[Opening Supplied entries section]

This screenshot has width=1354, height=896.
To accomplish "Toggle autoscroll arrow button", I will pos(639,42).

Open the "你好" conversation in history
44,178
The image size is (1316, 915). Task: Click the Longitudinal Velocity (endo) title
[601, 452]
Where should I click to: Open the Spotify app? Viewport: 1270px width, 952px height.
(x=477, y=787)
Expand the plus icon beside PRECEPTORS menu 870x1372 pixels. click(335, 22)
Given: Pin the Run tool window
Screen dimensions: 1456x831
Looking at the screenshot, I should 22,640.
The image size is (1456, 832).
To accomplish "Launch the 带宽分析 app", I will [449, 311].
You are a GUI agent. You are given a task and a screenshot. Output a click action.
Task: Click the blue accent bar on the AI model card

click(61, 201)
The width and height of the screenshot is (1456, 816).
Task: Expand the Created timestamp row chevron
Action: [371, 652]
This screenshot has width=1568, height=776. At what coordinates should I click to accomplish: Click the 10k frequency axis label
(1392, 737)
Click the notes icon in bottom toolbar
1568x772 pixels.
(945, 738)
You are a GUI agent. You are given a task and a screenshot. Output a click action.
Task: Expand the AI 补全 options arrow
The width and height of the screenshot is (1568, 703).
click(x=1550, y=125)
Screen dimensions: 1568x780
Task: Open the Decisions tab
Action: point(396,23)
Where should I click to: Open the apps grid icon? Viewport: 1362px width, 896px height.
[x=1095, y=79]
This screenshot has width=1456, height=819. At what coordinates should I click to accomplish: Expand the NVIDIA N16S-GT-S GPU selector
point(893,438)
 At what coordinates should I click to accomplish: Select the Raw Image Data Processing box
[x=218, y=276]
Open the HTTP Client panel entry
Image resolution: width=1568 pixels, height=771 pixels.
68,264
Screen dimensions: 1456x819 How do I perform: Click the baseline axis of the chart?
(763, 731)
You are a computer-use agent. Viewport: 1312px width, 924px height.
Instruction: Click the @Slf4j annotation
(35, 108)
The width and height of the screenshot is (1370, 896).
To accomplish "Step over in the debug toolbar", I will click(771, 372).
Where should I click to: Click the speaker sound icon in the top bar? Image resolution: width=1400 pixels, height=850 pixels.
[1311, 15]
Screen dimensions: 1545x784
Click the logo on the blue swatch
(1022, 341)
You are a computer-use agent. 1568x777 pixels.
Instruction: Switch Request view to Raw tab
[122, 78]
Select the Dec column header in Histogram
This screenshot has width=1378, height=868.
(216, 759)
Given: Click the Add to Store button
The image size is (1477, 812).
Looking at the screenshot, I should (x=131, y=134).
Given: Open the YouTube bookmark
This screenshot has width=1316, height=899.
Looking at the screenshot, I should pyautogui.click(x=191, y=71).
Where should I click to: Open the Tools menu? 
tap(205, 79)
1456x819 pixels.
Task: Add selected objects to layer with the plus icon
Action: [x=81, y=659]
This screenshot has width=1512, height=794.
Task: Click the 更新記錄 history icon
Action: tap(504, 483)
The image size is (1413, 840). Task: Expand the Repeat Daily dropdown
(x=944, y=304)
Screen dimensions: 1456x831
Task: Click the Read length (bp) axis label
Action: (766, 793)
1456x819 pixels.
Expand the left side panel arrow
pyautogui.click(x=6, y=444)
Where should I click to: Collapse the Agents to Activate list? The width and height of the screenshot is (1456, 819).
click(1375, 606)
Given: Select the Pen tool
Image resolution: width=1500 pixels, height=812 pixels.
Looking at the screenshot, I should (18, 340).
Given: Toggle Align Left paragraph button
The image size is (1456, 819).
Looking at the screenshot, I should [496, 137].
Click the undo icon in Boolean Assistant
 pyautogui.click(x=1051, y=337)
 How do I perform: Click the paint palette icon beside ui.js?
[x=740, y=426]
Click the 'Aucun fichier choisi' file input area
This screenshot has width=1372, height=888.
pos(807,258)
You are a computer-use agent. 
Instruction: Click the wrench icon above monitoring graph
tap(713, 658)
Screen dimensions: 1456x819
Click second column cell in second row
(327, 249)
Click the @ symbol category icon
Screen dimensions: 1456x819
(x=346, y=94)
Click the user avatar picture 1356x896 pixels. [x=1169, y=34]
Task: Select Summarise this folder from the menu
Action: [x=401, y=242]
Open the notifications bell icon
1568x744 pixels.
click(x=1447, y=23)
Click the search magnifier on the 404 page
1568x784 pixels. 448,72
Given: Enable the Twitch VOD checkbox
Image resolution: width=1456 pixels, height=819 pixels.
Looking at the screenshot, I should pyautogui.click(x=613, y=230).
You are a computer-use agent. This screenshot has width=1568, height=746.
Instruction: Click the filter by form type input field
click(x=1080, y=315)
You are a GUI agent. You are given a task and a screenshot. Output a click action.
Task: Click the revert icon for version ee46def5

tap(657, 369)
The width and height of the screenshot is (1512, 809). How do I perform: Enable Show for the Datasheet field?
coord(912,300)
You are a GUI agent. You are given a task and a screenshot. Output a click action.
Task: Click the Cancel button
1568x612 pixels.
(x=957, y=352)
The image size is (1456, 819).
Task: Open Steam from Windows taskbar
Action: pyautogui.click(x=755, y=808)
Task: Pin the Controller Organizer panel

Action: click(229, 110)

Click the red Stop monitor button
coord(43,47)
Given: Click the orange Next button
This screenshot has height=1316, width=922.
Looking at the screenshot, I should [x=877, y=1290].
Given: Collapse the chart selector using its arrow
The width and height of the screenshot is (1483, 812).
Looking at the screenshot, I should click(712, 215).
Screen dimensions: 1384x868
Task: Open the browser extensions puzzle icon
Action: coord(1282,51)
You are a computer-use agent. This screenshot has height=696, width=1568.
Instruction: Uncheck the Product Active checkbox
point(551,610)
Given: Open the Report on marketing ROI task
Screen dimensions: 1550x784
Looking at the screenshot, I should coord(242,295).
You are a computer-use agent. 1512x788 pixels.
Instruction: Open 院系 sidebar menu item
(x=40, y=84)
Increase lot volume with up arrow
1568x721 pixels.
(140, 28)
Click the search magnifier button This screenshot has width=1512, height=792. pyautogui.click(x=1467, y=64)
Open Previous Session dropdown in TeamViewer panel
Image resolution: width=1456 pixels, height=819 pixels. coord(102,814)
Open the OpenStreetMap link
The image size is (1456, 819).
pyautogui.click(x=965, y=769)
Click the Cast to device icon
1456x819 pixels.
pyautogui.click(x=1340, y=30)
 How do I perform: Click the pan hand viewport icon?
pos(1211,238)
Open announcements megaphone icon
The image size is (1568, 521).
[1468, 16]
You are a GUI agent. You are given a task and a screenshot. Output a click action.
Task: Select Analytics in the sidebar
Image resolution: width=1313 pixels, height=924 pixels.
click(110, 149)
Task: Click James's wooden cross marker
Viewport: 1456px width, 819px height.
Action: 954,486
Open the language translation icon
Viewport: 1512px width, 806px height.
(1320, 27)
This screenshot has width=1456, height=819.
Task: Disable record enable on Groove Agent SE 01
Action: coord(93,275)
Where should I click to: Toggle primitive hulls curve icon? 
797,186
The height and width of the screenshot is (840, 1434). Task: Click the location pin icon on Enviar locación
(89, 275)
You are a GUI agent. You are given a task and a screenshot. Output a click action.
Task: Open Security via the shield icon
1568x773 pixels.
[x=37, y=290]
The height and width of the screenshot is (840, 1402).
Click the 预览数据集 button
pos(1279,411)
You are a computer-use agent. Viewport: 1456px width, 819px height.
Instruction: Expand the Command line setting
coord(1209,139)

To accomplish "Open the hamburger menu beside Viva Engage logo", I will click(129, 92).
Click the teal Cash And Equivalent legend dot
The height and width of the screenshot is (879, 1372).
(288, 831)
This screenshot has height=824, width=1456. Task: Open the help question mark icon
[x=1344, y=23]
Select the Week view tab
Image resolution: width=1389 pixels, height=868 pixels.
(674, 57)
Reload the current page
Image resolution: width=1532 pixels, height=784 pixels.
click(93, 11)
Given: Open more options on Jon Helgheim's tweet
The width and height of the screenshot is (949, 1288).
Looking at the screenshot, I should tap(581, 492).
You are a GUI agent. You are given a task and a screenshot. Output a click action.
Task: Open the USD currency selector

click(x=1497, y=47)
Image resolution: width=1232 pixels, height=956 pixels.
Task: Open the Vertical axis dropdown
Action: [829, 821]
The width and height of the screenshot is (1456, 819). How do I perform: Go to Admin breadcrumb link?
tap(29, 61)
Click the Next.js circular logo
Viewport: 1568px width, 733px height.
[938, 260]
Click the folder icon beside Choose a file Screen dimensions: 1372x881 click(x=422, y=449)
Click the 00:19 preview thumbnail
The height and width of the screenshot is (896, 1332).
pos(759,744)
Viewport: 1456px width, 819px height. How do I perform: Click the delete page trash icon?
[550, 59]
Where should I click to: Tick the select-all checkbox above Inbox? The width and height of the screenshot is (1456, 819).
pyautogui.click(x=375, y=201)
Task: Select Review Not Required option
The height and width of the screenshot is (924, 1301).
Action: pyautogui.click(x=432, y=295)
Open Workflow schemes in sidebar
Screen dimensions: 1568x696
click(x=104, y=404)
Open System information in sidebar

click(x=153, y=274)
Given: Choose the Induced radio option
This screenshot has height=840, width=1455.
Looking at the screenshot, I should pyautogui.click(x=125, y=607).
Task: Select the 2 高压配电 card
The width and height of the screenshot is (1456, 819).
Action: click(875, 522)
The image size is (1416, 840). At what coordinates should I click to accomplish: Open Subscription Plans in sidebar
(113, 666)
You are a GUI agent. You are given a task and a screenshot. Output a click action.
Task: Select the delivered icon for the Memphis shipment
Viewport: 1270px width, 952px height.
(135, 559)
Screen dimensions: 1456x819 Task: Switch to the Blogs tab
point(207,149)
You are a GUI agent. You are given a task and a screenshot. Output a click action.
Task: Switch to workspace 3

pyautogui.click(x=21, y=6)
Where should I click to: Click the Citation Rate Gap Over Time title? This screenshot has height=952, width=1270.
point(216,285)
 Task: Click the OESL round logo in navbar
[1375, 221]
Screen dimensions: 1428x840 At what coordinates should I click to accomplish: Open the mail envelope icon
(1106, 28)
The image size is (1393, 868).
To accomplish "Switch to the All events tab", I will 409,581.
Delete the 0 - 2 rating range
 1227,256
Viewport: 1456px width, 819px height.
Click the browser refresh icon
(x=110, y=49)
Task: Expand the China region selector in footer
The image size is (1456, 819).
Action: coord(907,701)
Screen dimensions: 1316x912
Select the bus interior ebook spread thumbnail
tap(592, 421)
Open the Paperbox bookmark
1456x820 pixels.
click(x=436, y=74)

[Closing Supplied entries section]

Assigned task —
Reproduce each line from the data that has "computer" in it.

Solution to the exercise —
You are a computer-use agent. Viewport: 1312px width, 924px height.
You are a computer-use agent. 1568x777 pixels.
You are a computer-use agent. 
You are a computer-use agent. This screenshot has width=1568, height=746.
You are a computer-use agent. This screenshot has height=696, width=1568.
You are a computer-use agent. 1512x788 pixels.
You are a computer-use agent. Viewport: 1456px width, 819px height.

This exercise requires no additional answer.